■ Exercise requirements ■
Change "Lifestyle" to "Travel" in the listing, starting at the line that contains "1125x1059 pixels. Task: Open" and ending after the line that contains "Action: [65, 247]". Give back only those lines, otherwise unchanged, and leave the pictures out.

start Material for the task

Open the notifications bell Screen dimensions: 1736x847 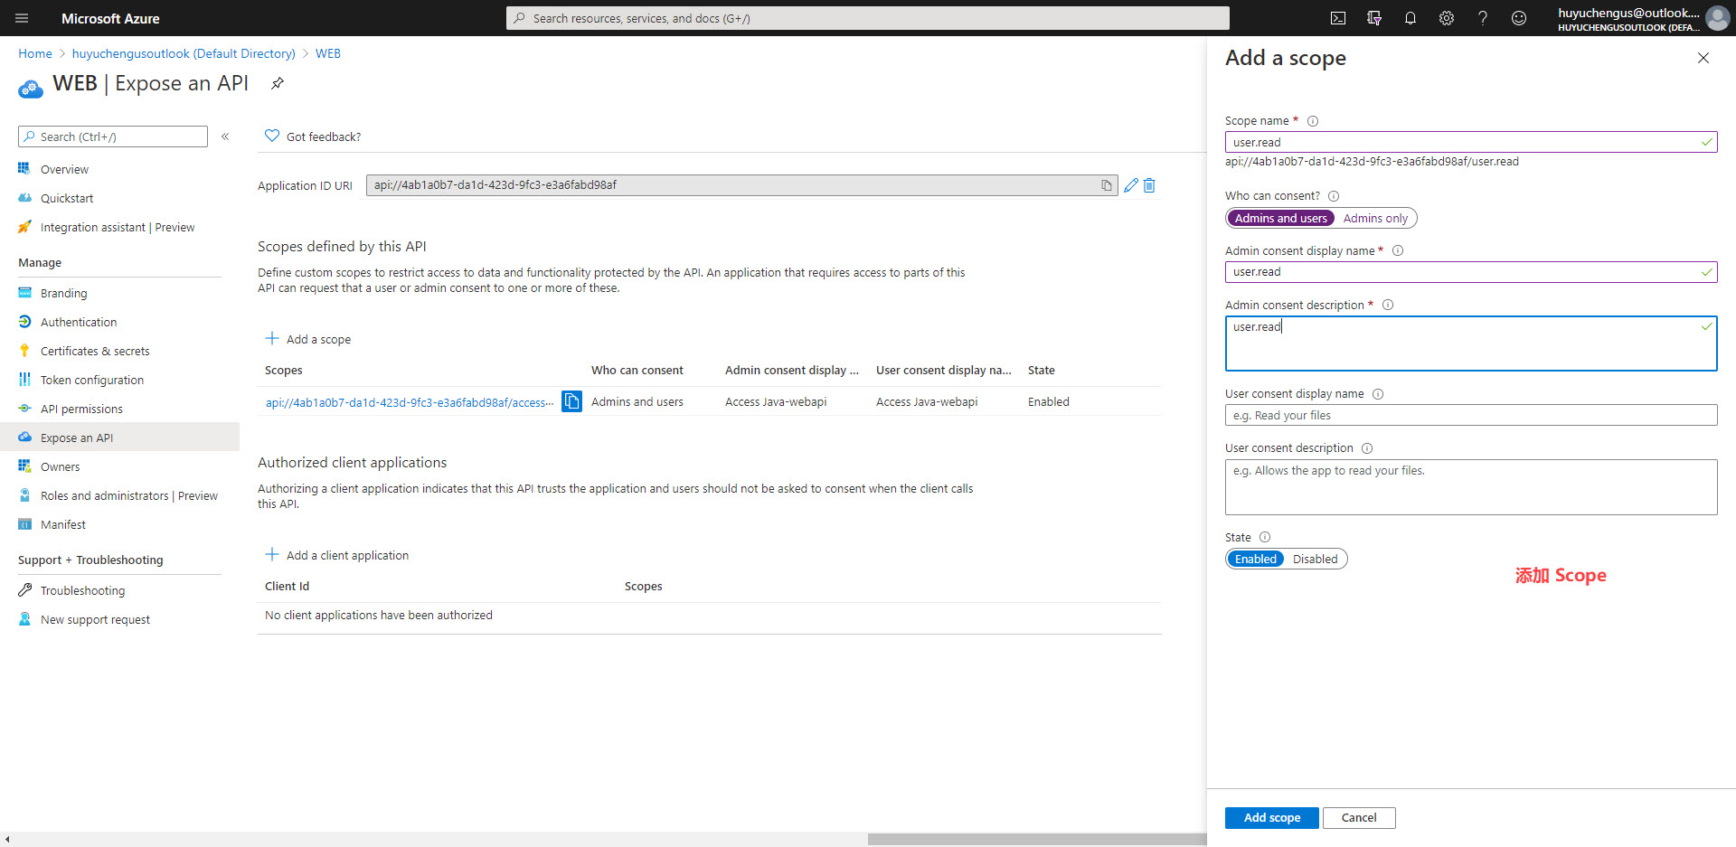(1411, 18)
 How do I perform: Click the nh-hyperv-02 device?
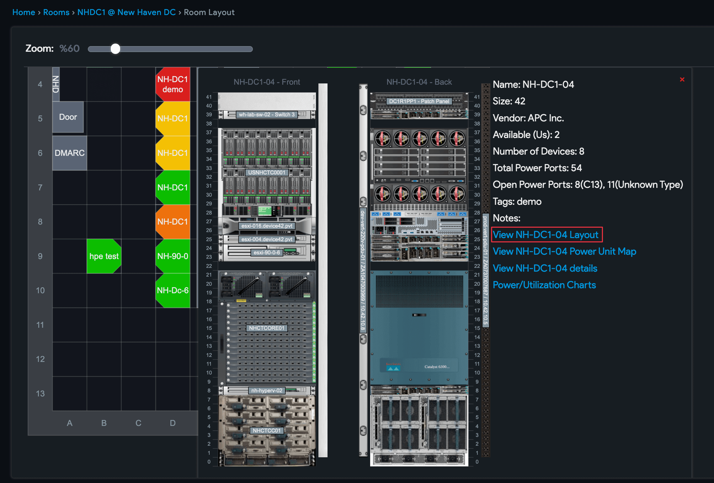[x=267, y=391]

end Material for the task
start Material for the task

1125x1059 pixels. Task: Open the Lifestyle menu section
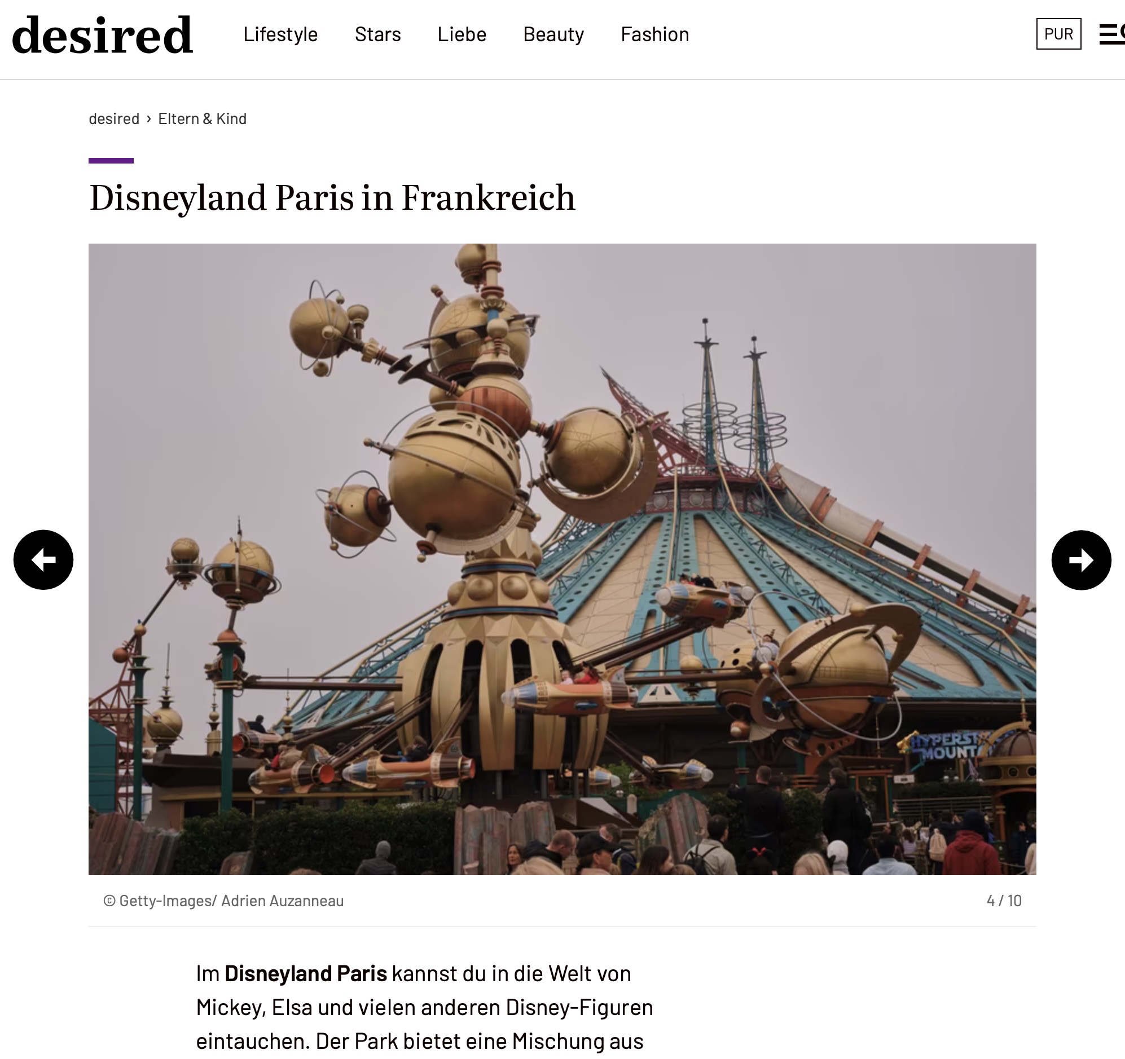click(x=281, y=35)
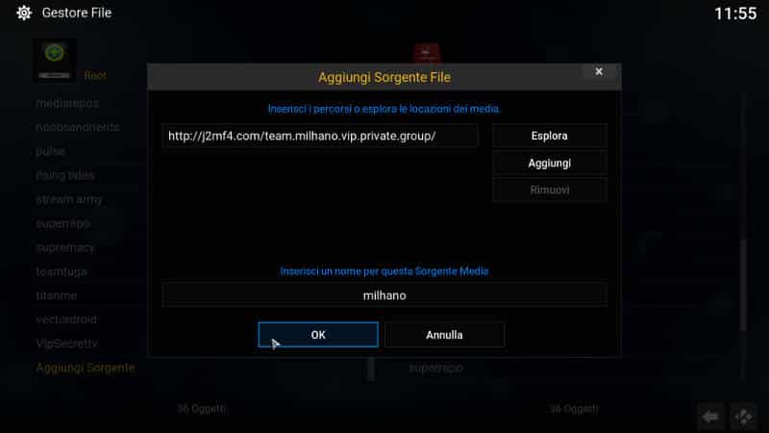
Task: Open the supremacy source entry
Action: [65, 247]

end Material for the task

■ Result ■
1125x1059 pixels. Task: Open the Travel menu section
click(x=281, y=35)
Task: Open the supremacy source entry
Action: [65, 247]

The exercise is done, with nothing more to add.